Supplied text →
------------------------------
Customers have told us that they have many traditional desktop applications that need to work on multiple platforms. Maintaining these applications is complicated and expensive, and customers are looking for a better solution. With AppStream 2.0, you can provide instant access to desktop applications using a web browser on any device, by streaming them from AWS. You don’t need to rewrite your applications for the cloud, and you only need to maintain a single version. Your applications and data remain secure on AWS, and the application stream is encrypted end to end.

Looking back at the original AppStream
Before I get into more details about AppStream 2.0, it’s worth looking at the history of the original Amazon AppStream service. We launched AppStream in 2013 as an SDK-based service that customers could use to build streaming experiences for their desktop apps, and move these apps to the cloud. We believed that the SDK approach would enable customers to integrate application streaming into their products. We thought game developers and graphics ISVs would embrace this development model, but it turns out it was more work than we anticipated, and required significant engineering investment to get started. Those who did try it, found that the feature set did not meet their needs. For example, AppStream only offered a single instance type based on the g2.2xlarge EC2 instance. This limited the service to high-end applications where performance would justify the cost. However, the economics didn’t make sense for a large number of applications.

With AppStream, we set out to solve a significant customer problem, but failed to get the solution right. This is a risk that we are willing to take at Amazon. We want to move quickly, explore areas where we can help customers, but be prepared for failure. When we fail, we learn and iterate fast. In this case, we continued to hear from customers that they needed a better solution for desktop applications, so we went back to the drawing board. The result is AppStream 2.0.
------------------------------
Exercise data →
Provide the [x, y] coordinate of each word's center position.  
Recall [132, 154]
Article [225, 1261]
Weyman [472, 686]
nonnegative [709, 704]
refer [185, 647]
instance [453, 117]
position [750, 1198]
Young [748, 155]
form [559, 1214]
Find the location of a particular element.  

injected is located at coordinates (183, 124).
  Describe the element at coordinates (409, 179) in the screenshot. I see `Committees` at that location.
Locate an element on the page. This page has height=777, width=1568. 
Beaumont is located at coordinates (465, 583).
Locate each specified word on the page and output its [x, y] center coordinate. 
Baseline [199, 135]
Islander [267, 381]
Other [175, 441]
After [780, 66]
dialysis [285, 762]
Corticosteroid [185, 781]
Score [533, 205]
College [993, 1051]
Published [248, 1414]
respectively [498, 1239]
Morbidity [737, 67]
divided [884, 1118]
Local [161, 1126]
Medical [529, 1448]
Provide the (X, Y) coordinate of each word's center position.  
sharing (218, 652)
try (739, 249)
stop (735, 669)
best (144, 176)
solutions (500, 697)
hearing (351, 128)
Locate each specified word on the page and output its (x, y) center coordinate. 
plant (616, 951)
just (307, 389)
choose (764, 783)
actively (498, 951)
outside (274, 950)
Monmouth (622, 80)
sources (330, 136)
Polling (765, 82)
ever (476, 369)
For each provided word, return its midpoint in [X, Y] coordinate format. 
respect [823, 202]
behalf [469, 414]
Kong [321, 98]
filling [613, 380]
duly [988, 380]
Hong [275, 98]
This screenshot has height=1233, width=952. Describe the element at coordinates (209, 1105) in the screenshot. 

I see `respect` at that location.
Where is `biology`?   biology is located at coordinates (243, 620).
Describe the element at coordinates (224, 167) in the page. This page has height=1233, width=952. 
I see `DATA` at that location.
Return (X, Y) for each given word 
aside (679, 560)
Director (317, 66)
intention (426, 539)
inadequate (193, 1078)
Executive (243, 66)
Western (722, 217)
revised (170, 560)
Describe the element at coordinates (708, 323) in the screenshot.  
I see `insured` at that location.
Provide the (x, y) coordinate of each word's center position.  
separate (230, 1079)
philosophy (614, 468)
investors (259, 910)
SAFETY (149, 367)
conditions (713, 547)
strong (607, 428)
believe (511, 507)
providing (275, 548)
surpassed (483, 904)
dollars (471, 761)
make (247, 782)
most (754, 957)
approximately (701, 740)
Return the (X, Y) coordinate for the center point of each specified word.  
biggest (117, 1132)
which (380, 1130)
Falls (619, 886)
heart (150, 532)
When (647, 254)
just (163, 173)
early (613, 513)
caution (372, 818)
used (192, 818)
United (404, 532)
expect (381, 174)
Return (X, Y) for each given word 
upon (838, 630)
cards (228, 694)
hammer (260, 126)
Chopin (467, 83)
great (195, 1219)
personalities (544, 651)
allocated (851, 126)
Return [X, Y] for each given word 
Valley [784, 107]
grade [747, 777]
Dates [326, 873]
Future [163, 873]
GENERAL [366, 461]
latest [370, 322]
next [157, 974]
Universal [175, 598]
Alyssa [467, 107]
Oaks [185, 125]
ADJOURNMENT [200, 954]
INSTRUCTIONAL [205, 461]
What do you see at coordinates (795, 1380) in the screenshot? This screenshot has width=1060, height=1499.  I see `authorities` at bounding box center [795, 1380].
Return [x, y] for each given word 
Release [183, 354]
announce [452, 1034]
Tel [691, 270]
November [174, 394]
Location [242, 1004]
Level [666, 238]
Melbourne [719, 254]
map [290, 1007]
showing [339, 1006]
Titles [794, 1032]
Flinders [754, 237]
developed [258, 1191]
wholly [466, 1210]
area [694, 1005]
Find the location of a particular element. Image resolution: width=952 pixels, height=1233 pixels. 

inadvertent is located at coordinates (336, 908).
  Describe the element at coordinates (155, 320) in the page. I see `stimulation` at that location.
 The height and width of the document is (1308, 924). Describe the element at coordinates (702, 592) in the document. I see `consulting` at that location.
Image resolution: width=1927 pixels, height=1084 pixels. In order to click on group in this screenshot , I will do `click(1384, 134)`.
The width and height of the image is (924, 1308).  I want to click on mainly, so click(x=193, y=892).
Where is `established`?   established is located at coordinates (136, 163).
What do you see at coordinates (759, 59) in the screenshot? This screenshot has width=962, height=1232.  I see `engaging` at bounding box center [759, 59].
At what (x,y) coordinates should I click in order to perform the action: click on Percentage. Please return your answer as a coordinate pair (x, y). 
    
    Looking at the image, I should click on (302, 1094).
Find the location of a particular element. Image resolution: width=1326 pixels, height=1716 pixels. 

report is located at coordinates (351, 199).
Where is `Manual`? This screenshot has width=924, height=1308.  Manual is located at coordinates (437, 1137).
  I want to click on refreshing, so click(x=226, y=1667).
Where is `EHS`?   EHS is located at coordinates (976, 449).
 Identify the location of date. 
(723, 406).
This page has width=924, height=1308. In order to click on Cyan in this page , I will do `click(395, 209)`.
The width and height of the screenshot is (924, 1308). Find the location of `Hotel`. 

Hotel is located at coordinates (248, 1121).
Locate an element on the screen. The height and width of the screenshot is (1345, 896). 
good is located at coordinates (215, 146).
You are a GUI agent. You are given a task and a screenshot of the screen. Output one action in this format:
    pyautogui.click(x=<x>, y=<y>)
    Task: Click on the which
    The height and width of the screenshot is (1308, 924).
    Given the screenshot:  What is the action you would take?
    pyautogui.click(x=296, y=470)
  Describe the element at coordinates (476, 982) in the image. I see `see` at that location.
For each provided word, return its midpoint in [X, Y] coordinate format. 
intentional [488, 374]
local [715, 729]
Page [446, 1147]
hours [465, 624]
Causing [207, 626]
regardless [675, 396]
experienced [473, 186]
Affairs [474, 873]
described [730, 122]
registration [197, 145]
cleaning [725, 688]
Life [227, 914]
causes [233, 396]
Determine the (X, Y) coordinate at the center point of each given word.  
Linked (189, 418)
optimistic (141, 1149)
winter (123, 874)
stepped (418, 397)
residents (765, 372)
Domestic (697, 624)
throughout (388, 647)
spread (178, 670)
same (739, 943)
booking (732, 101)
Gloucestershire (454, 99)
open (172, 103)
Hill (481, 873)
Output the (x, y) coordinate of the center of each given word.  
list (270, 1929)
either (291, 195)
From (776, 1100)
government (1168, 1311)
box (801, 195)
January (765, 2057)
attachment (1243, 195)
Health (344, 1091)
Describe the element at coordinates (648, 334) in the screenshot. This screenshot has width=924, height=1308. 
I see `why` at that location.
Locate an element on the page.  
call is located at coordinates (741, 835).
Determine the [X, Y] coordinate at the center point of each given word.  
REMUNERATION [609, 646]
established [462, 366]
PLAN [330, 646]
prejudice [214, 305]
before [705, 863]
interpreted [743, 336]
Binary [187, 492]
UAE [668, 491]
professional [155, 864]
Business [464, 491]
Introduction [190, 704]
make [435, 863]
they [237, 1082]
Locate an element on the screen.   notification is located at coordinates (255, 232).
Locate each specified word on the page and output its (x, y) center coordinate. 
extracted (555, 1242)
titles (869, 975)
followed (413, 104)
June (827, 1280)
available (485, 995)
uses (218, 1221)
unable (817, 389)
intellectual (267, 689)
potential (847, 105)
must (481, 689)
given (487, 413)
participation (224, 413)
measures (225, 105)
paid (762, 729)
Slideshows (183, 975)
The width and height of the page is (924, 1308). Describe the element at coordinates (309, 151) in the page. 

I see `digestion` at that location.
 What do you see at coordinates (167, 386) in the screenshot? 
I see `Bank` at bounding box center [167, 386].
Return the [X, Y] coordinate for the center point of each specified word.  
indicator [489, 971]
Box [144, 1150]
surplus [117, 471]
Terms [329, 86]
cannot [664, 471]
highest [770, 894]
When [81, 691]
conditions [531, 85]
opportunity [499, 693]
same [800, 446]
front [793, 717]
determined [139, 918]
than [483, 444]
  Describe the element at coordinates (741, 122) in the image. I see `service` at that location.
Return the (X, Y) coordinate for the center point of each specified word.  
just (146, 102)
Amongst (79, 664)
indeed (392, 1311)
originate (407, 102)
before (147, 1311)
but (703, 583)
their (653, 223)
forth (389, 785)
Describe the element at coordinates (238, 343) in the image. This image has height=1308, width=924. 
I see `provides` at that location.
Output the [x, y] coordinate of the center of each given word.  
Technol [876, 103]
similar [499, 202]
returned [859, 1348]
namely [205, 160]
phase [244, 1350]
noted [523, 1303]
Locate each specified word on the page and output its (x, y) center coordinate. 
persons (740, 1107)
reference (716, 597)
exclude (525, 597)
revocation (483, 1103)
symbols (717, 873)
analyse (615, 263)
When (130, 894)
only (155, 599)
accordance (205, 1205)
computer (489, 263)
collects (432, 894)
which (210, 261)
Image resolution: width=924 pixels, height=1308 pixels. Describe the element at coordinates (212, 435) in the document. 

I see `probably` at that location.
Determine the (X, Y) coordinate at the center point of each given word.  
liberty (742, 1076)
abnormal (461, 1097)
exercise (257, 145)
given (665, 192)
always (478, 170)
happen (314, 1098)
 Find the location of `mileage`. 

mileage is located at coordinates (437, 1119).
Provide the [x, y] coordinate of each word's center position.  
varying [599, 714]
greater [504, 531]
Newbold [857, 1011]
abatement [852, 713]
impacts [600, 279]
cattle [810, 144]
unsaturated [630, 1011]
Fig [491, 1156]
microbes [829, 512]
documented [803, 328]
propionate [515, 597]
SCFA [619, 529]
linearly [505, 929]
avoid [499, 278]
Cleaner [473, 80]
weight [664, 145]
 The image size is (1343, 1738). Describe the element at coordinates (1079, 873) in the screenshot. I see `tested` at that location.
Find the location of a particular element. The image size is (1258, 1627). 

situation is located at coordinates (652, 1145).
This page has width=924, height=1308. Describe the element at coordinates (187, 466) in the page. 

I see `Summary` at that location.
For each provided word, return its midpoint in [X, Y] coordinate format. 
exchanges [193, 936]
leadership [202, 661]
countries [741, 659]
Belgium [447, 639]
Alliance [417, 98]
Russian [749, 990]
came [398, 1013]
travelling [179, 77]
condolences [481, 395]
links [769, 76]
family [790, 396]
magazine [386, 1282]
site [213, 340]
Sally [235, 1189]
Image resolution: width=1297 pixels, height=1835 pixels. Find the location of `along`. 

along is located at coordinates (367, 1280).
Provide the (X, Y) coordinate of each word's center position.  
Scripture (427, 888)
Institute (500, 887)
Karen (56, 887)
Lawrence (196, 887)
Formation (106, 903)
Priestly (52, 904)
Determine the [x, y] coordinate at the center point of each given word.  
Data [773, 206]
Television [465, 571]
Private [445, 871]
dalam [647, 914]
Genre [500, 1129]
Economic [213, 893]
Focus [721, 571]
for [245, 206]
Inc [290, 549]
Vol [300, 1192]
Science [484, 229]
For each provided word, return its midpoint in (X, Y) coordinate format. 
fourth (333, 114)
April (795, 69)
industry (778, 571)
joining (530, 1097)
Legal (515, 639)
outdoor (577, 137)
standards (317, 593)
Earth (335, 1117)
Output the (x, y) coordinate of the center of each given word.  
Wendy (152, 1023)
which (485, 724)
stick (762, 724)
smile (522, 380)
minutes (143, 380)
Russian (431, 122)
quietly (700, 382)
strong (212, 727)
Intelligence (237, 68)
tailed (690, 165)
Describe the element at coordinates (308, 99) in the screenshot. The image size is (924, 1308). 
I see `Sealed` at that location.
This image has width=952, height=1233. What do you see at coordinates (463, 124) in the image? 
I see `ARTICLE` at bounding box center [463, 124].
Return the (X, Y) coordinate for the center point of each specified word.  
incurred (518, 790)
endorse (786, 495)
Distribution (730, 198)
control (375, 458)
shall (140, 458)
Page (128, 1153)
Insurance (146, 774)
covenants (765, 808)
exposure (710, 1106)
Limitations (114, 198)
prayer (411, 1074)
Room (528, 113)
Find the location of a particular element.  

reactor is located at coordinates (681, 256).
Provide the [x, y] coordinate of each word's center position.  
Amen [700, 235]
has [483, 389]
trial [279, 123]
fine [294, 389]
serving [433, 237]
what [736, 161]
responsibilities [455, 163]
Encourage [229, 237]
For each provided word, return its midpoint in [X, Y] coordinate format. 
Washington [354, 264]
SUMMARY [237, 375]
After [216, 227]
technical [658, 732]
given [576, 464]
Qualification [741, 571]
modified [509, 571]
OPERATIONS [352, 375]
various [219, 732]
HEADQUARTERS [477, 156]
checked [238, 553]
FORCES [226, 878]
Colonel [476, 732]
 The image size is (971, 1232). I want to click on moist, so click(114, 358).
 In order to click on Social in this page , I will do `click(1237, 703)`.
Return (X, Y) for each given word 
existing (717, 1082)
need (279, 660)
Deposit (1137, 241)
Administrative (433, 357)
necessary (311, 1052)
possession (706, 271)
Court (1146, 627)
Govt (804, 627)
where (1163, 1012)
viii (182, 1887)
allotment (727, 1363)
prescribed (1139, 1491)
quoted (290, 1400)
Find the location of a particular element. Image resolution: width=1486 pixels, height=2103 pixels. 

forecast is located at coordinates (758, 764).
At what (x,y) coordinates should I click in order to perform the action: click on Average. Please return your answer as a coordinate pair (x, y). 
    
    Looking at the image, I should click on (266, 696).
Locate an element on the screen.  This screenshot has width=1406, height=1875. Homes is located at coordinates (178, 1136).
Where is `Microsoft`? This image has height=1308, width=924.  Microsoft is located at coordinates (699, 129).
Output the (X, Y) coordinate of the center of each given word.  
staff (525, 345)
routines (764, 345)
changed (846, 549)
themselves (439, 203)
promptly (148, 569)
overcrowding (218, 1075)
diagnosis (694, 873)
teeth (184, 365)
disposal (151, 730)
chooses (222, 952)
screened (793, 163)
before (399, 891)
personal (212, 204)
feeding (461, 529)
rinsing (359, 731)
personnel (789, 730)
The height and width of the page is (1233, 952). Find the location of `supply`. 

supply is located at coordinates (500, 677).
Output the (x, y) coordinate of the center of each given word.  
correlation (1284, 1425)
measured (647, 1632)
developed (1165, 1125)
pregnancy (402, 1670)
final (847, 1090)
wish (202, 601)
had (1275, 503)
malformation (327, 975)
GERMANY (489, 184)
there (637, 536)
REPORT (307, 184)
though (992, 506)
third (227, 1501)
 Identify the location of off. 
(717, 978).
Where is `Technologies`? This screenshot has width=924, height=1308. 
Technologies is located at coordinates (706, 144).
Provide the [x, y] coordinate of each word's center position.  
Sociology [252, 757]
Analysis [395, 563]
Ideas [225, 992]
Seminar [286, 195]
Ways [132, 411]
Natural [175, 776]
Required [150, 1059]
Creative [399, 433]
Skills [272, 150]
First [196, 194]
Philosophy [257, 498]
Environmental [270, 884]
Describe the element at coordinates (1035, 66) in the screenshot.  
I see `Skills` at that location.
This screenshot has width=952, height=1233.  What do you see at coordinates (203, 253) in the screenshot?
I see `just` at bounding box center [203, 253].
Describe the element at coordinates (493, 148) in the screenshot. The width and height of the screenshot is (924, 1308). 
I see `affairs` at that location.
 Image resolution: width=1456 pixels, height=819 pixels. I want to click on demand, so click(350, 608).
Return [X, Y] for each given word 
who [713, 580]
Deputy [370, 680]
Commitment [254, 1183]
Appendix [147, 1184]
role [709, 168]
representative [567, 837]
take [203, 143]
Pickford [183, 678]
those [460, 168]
------------------------------
Check your understanding →
1) For the passage on AppStream 2.0, decide whether each statement agrees with it, answering yes or no and quoting the words of the passage that settle it: (a) The original AppStream was launched in 2013 as an SDK-based service. (b) The original AppStream let customers choose among several instance types. (c) AppStream 2.0 requires applications to be rewritten for the cloud.
2) Carry on the passage on AppStream 2.0 from its last sentence.
The material comes from a separate source.

Expected results →
1)
(a) Yes: "We launched AppStream in 2013 as an SDK-based service"
(b) No: "AppStream only offered a single instance type based on the g2.2xlarge EC2 instance."
(c) No: "You don’t need to rewrite your applications for the cloud"

2)
Benefits of AppStream 2.0
AppStream 2.0 addresses many of the concerns we heard from customers who tried the original AppStream service. Here are a few of the benefits:

  • Run desktop applications securely on any device in an HTML5 web browser on Windows and Linux PCs, Macs, and Chromebooks.
  • Instant-on access to desktop applications from wherever users are. There are no delays, no large files to download, and no time-consuming installations. Users get a responsive, fluid experience that is just like running natively installed apps.
  • Simple end user interface so users can run in full screen mode, open multiple applications within a browser tab, and easily switch and interact between them. You can upload files to a session, access and edit them, and download them when you’re done. You can also print, listen to audio, and adjust bandwidth to optimize for your network conditions.
  • Secure applications and data that remain on AWS – only encrypted pixels are streamed to end users. Application streams and user input flow through a secure streaming gateway on AWS over HTTPS, making them firewall friendly. Applications can run inside your own virtual private cloud (VPC), and you can use Amazon VPC security features to control access. AppStream 2.0 supports identity federation, which allows your users to access their applications using their corporate credentials.
  • Fully managed service, so you don’t need to plan, deploy, manage, or upgrade any application streaming infrastructure. AppStream 2.0 manages the AWS resources required to host and run your applications, scales automatically, and provides access to your end users on demand.
  • Consistent, scalable performance on AWS, with access to compute capabilities not typically available on local devices. You can instantly scale locally and globally, and ensure that your users always get a low-latency experience.
  • Multiple streaming instance types to run your applications. You can use instance types from the General Purpose, Compute Optimized, and Memory Optimized instance families to optimize application performance and reduce your overall costs.
  • NICE DCV for high-performance streaming provides secure, high-performance access to applications. NICE DCV delivers a fluid interactive experience, and automatically adjusts to network conditions.

Pricing & availability
With AppStream 2.0, you pay only for the streaming instances that you use, and a small monthly fee per authorized user. The charge for streaming instances depends on the instance type that you select, and the maximum number of concurrent users that will access their applications.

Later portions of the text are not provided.